SpaceX Corporation (SPCX) investors have a major date circled on the calendar right now. On July 16, the company is scheduled to launch Starship Flight 13, a mission that could become the stock's biggest catalyst since its blockbuster IPO just over a month ago.
The launch isn't just another test. For the first time, Starship will attempt to deploy 20 commercial Starlink V3 satellites, marking an important step toward regular commercial operations. A successful mission could help restore investor confidence after weeks of heavy selling, while another setback may add to the pressure on shares.

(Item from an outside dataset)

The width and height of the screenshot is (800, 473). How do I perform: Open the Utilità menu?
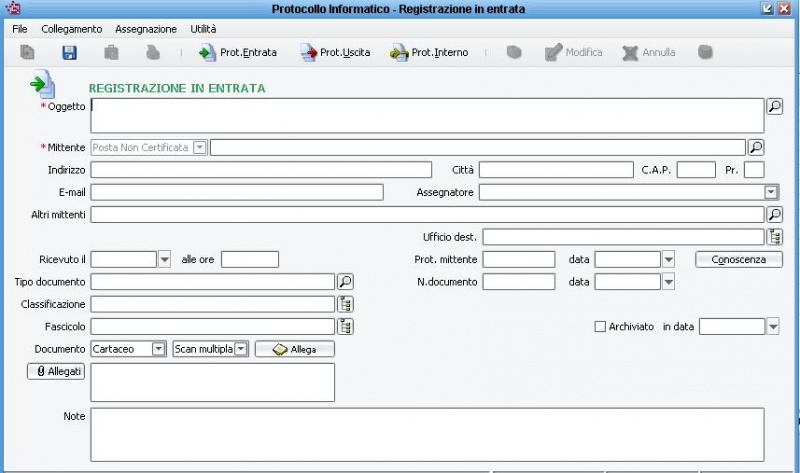tap(203, 29)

SpaceX stock has been extremely volatile since going public. Shares debuted at $150 after pricing at $135 in June, surged above $225 during the first week, and have since retreated 29.5%, sinking to its lowest price today since its IPO Debut. This is happening as investors shift their focus from IPO excitement to the company's steep losses, aggressive spending, and premium valuation.

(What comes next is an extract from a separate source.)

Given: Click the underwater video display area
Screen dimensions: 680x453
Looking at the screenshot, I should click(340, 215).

The stock currently trades at roughly 110 times expected trailing 2025 revenue of $18.7 billion, far above the aerospace and defense industry's average of 2.5 times to 3 times sales. Even after losing hundreds of billions of dollars in market value, investors are still paying a premium for the company's long-term growth story rather than its current financial performance.
Starship Flight 13 Could Be a Defining Moment
The July 16 mission is particularly important because it represents the second test of the new Starship V3 design after the first V3 launch ended with an explosion following splashdown in May.
SpaceX says Flight 13 includes software upgrades designed to address issues from the previous mission. Beyond testing the vehicle itself, the company will deploy 20 next-generation Starlink satellites, including six equipped with cameras to monitor the spacecraft's heat shield during reentry.
If the mission succeeds, investors may gain confidence that Starship is moving closer to commercial service, unlocking new revenue opportunities across satellite deployment, lunar missions, and eventually Mars exploration. Another failure, however, could reinforce concerns about execution risks at a time when investor sentiment is already fragile.
Quarterly Results Show Strong Growth but Massive Losses
SpaceX's first earnings report as a public company highlighted both the opportunity and the risks facing investors.
For the first quarter of 2026, the company generated $4.69 billion in revenue, an increase of 15% year-over-year (YOY). Starlink remained the primary growth engine, producing $3.26 billion in quarterly revenue and reaching 10.3 million subscribers worldwide.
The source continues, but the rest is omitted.